Department of Electrical Engineering ESAT/SCD, Katholieke Universiteit Leuven, Leuven, Belgium.
Ultrasound Obstet Gynecol. 2011 Jan;37(1):100-6. doi: 10.1002/uog.8813.
The aim of this study was to establish when a second-stage diagnostic test may be of value in cases where a primary diagnostic test has given an uncertain diagnosis of the benign or malignant nature of an adnexal mass.

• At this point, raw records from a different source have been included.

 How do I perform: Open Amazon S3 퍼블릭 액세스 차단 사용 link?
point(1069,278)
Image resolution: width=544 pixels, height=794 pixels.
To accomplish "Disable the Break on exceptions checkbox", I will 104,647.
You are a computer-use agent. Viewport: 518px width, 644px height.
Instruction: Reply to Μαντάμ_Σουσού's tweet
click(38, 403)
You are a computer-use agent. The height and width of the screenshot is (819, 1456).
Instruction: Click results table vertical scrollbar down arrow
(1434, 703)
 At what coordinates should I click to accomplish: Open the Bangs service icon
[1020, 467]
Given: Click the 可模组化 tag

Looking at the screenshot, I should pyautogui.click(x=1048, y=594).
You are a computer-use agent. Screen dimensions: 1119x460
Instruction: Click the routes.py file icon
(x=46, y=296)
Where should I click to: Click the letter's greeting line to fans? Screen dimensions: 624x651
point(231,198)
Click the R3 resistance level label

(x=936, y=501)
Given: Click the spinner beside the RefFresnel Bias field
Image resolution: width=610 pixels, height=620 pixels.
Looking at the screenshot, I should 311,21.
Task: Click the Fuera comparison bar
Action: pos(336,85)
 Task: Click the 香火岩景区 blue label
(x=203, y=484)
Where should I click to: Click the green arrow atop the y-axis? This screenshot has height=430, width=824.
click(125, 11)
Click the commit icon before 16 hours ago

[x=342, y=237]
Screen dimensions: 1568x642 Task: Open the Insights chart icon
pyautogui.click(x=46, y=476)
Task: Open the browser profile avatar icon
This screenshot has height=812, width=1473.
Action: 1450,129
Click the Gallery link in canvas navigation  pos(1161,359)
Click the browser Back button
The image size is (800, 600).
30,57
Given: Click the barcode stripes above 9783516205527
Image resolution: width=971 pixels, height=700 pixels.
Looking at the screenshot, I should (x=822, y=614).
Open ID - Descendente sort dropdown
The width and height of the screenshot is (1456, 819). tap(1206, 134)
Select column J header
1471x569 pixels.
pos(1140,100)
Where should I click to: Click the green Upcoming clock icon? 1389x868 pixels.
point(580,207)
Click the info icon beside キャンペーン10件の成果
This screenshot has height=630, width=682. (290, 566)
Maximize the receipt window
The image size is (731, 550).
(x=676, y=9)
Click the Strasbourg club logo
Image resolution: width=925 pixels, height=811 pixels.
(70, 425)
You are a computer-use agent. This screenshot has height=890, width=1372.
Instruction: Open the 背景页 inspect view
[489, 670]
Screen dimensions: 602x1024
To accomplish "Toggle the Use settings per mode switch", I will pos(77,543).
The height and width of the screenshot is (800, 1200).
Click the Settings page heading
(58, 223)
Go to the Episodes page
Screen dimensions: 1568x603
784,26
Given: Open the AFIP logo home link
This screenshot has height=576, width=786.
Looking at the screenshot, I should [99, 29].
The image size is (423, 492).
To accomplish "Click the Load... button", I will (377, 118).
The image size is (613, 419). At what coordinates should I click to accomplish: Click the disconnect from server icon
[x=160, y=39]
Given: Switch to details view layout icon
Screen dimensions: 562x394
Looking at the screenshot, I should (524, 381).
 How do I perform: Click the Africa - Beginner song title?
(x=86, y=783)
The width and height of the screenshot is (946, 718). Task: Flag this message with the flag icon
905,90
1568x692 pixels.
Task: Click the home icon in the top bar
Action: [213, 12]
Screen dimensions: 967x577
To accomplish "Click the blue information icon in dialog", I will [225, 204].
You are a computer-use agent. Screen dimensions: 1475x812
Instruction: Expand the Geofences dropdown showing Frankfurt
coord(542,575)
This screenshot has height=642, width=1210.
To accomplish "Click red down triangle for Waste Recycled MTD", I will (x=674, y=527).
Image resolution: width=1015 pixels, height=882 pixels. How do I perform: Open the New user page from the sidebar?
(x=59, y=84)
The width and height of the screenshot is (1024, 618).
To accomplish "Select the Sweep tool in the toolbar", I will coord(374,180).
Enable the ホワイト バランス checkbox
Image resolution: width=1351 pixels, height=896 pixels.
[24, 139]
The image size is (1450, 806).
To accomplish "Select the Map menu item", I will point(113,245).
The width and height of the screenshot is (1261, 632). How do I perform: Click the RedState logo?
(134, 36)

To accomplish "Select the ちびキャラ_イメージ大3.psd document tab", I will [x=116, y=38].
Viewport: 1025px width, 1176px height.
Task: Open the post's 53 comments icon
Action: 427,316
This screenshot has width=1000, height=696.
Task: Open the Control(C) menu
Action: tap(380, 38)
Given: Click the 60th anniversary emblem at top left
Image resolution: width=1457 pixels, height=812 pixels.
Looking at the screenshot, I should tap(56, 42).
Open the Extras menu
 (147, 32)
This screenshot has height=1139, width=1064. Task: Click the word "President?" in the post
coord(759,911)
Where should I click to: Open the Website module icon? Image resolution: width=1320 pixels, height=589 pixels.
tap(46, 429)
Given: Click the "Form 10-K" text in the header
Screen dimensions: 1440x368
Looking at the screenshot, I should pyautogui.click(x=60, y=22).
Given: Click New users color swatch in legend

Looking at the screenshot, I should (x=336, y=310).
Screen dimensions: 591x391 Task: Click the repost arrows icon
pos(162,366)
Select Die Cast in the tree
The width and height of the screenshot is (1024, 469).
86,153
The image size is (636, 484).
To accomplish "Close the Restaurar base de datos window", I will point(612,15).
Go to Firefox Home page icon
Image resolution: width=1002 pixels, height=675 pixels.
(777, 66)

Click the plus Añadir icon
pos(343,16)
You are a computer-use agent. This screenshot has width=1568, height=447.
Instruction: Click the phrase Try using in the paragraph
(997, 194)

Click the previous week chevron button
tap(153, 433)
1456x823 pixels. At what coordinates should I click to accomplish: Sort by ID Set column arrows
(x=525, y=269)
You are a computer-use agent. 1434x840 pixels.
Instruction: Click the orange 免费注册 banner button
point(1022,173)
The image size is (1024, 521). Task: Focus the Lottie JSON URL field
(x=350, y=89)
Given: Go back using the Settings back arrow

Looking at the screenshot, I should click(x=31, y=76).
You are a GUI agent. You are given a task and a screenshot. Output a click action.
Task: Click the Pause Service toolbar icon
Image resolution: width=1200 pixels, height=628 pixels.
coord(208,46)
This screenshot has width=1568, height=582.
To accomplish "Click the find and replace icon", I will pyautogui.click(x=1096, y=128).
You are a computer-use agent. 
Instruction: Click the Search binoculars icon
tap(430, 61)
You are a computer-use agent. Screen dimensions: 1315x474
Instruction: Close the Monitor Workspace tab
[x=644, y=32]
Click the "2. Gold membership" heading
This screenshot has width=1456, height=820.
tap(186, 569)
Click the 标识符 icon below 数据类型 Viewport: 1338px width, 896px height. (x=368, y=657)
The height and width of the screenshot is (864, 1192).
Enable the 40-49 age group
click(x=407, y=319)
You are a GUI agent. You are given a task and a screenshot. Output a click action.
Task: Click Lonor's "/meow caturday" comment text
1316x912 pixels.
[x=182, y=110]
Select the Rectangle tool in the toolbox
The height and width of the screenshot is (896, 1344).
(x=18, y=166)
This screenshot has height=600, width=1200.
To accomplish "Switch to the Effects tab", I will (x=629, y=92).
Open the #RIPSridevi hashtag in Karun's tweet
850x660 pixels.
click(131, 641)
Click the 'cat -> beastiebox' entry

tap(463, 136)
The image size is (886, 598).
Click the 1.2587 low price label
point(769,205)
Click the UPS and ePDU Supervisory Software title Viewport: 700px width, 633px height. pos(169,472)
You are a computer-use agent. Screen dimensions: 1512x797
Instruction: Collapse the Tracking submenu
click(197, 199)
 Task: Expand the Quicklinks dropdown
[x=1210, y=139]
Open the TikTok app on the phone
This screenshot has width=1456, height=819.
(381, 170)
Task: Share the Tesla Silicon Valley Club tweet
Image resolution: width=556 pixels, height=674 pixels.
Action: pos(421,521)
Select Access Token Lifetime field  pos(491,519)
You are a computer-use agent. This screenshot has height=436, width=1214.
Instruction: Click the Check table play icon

The diagnostic performance with regard to discrimination between benign and malignant adnexal masses for mathematical models including ultrasound variables and for subjective evaluation of ultrasound findings by an experienced ultrasound examiner was expressed as area under the receiver-operating characteristics curve (AUC), sensitivity and specificity. These were calculated for the total study population of 1938 patients with an adnexal mass as well as for subpopulations defined by the certainty with which the diagnosis of benignity or malignancy was made. The effect of applying a second-stage test to the tumors where risk estimation was uncertain was determined.
The best mathematical model (LR1) had an AUC of 0.95, sensitivity of 92% and specificity of 84% when applied to all tumors. When model LR1 was applied to the 10% of tumors in which the calculated risk fell closest to the risk cut-off of the model, the AUC was 0.59, sensitivity 90% and specificity 21%. A strategy where subjective evaluation was used to classify these 10% of tumors for which LR1 performed poorly and where LR1 was used in the other 90% of tumors resulted in a sensitivity of 91% and specificity of 90%. Applying subjective evaluation to all tumors yielded an AUC of 0.95, sensitivity of 90% and specificity of 93%. Sensitivity was 81% and specificity 47% for those patients where the ultrasound examiner was uncertain about the diagnosis (n = 115; 5.9%). No mathematical model performed better than did subjective evaluation among the 115 tumors where the ultrasound examiner was uncertain.
When model LR1 is used as a primary test for discriminating between benign and malignant adnexal masses, the use of subjective evaluation of ultrasound findings by an experienced examiner as a second-stage test in the 10% of cases for which the model yields a risk of malignancy closest to its risk cut-off will improve specificity without substantially decreasing sensitivity. However, none of the models tested proved suitable as a second-stage test in tumors where subjective evaluation yielded an uncertain result.
本研究旨在确定在对附件肿块的良恶性性质进行初步诊断测试后,如果诊断结果不确定,何时进行二阶诊断测试可能具有价值。
使用数学模型(包括超声变量)评估良恶性附件肿块的诊断性能,并由经验丰富的超声检查者对超声检查结果进行主观评估,得出受试者工作特征曲线下面积(AUC)、敏感性和特异性。对 1938 例附件肿块患者的总研究人群以及根据良性或恶性诊断确定性定义的亚组人群进行了这些计算。确定了将二阶测试应用于风险估计不确定的肿瘤的效果。
当应用于所有肿瘤时,最佳数学模型(LR1)的 AUC 为 0.95、敏感性为 92%、特异性为 84%。当将模型 LR1 应用于计算风险最接近模型风险截止值的 10%肿瘤时,AUC 为 0.59、敏感性为 90%、特异性为 21%。对于 LR1 表现不佳的这 10%肿瘤,使用主观评估对其进行分类,并在其他 90%的肿瘤中使用 LR1 的策略,可使敏感性达到 91%,特异性达到 90%。对所有肿瘤进行主观评估的 AUC 为 0.95、敏感性为 90%、特异性为 93%。对于超声检查者对诊断不确定的 115 例患者(n = 115;5.9%),敏感性为 81%,特异性为 47%。在超声检查者对 115 例肿瘤结果不确定的情况下,没有任何数学模型比主观评估表现更好。
当使用 LR1 模型作为区分良性和恶性附件肿块的主要测试时,在模型得出的恶性风险最接近其风险截止值的 10%病例中,使用经验丰富的检查者对超声检查结果进行主观评估作为二阶测试,将提高特异性而不会显著降低敏感性。然而,在主观评估结果不确定的肿瘤中,测试的模型均不适合作为二阶测试。